→ **Directive**
Show every line of the records below that contains the word "Open", copying each one in full.

── The input ──

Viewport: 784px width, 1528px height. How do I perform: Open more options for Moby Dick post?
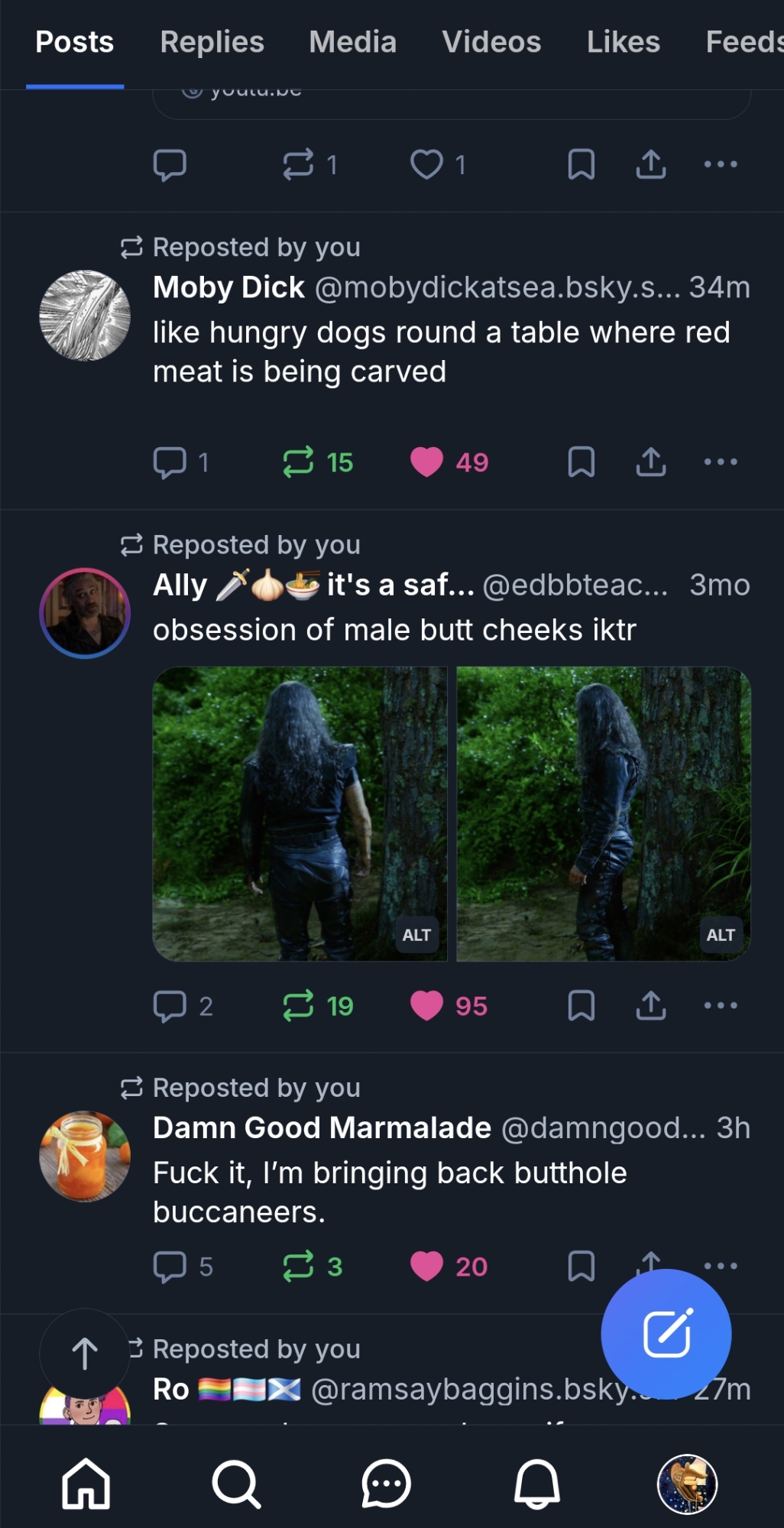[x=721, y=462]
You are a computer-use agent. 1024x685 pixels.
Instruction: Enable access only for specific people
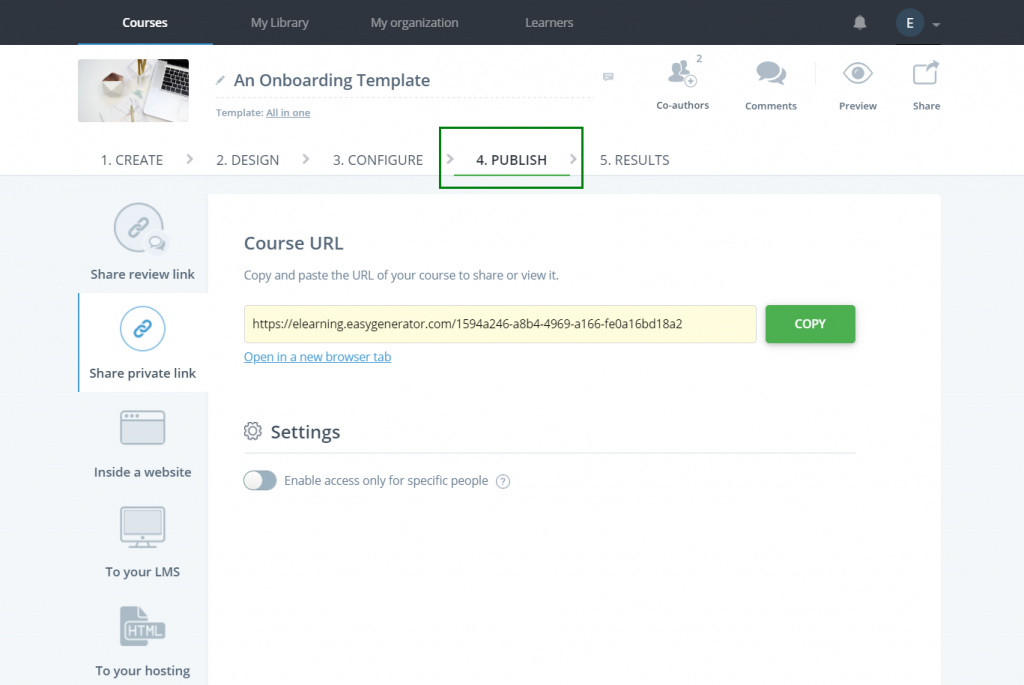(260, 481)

───
── The input ──

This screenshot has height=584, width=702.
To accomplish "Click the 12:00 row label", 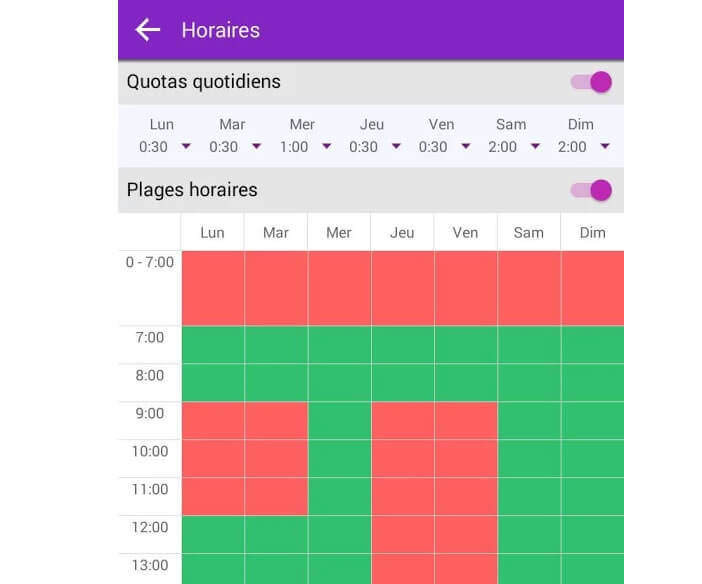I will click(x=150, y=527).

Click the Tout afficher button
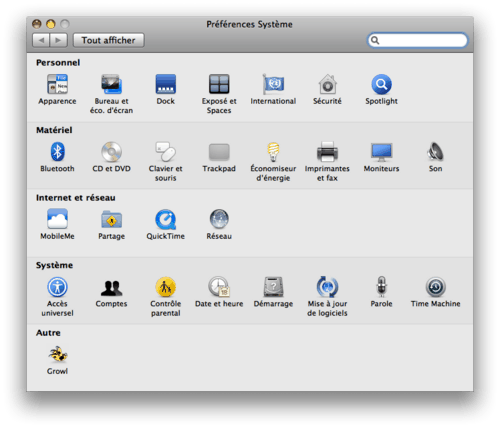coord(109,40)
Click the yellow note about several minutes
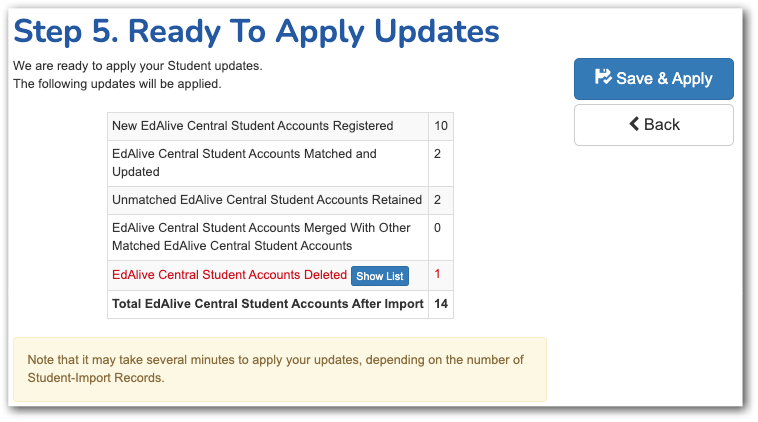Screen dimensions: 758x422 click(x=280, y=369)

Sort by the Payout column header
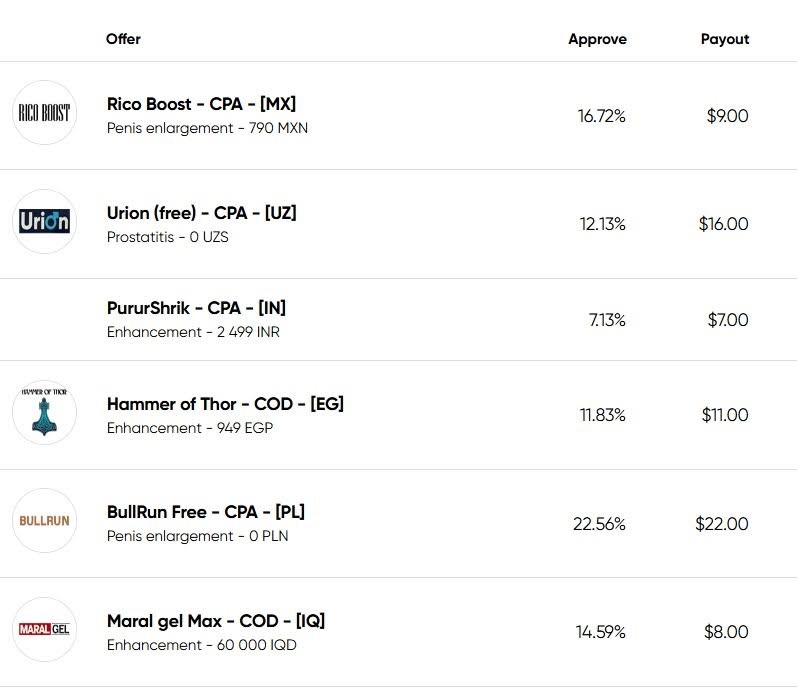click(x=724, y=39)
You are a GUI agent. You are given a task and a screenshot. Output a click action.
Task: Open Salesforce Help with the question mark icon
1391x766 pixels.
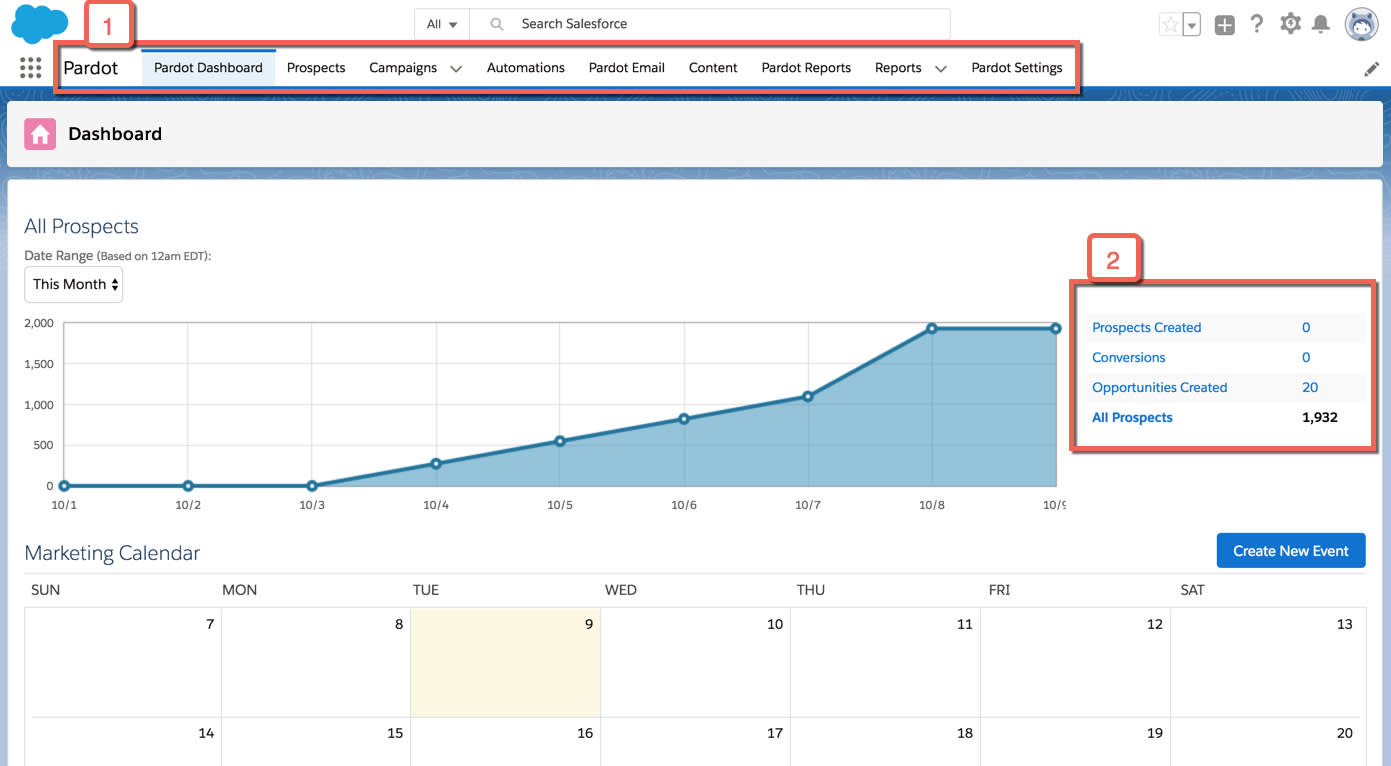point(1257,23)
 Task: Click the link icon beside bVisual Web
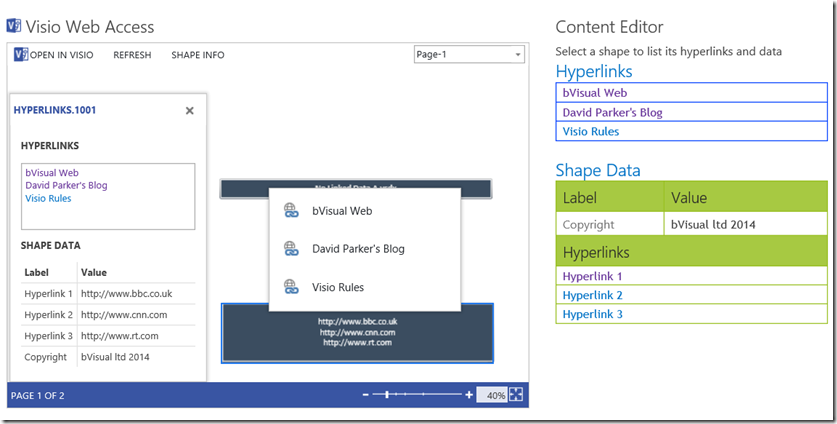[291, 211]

───

→ **Output of the exercise**
Viewport: 784px width, 1528px height. How do I perform: Open more options for Moby Dick post?
Task: Open Salesforce Help with the question mark icon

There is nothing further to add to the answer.